- PASSAGE TO READ -
G. Wendt showed that every finite planar near-ring occurs, up to isomorphism, as a subnear-ring of a centralizer near-ring [#!We:CRFP!#]. Conversely, minimal left ideals of $ 2$-primitive near-rings are planar near-rings. More generally, any near-ring with a multiplicative right identity can be described as centralizer near-ring in which the multiplication is not composition of functions but a so-called sandwich multiplication [#!We:PNSN!#]. This description is one of the most interesting structural results obtained since it provides a new method to study near-rings with right identity more closely (for example: primitive near-rings, planar near-rings). The question whether a near-ring has a multiplicative right identity or not was the motivation to investigate near-rings with the focus on their multiplicative semigroups in [#!We:OTMS!#]. In this area, G. Wendt also obtained general results on zero divisors in near-rings [#!We:OTNO!#], on the multiplicative behaviour of near-rings in general, and on the multiplicative semigroup of subnear-rings of 1-primitive near-rings [#!We:LII1!#].

- OBJECTIVE -
Translate this sentence from the passage on near-rings into Spanish: "This description is one of the most interesting structural results obtained since it provides a new method to study near-rings with right identity more closely (for example: primitive near-rings, planar near-rings)." The material after the passage on near-rings isn't needed for anything here.

- INFORMATION SUPPLIED -
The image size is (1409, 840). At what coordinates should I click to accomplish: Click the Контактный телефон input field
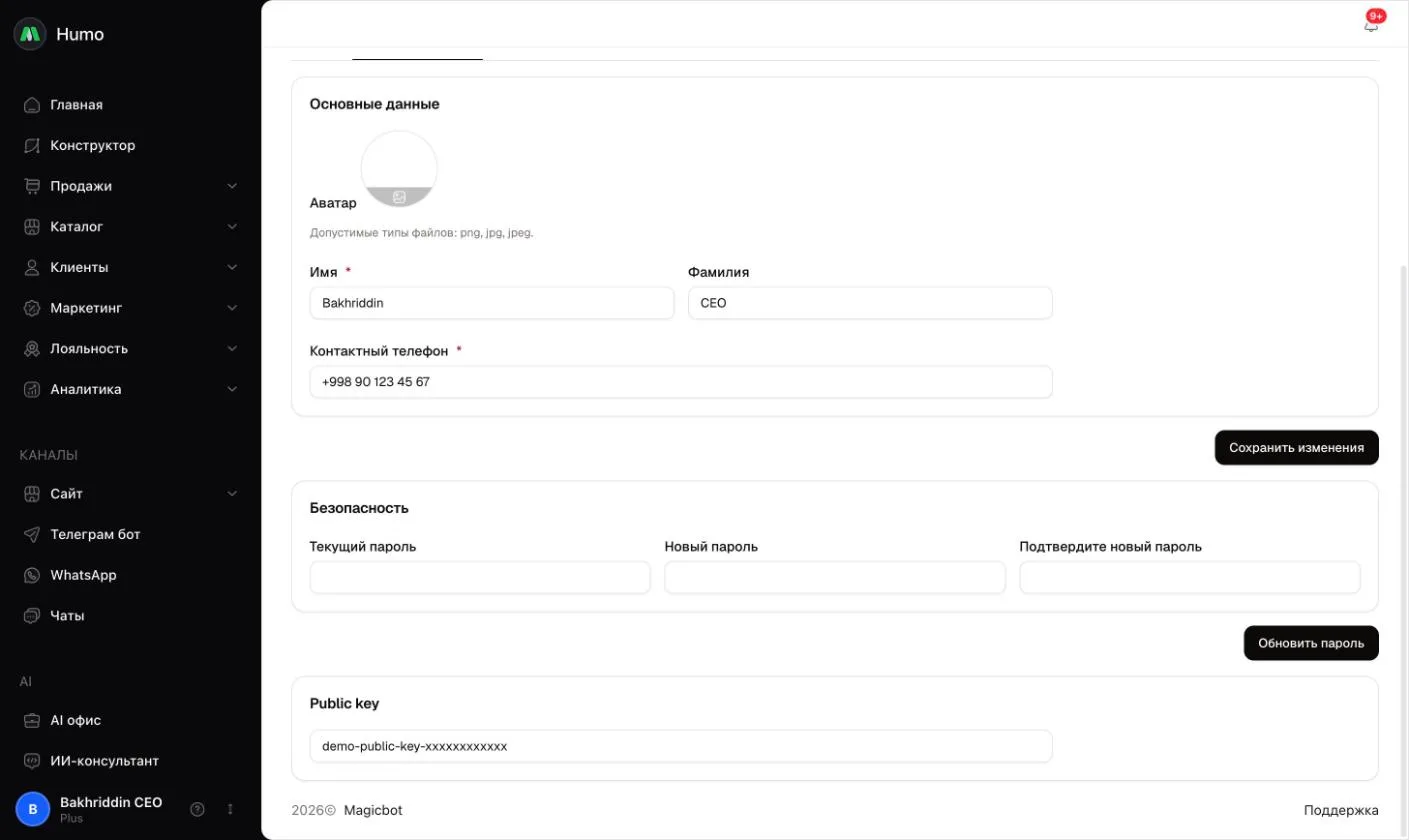point(681,382)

- WRITTEN ANSWER -
Esta descripción es uno de los resultados estructurales más interesantes obtenidos, ya que proporciona un nuevo método para estudiar más de cerca los casi-anillos con identidad por la derecha (por ejemplo: casi-anillos primitivos, casi-anillos planares).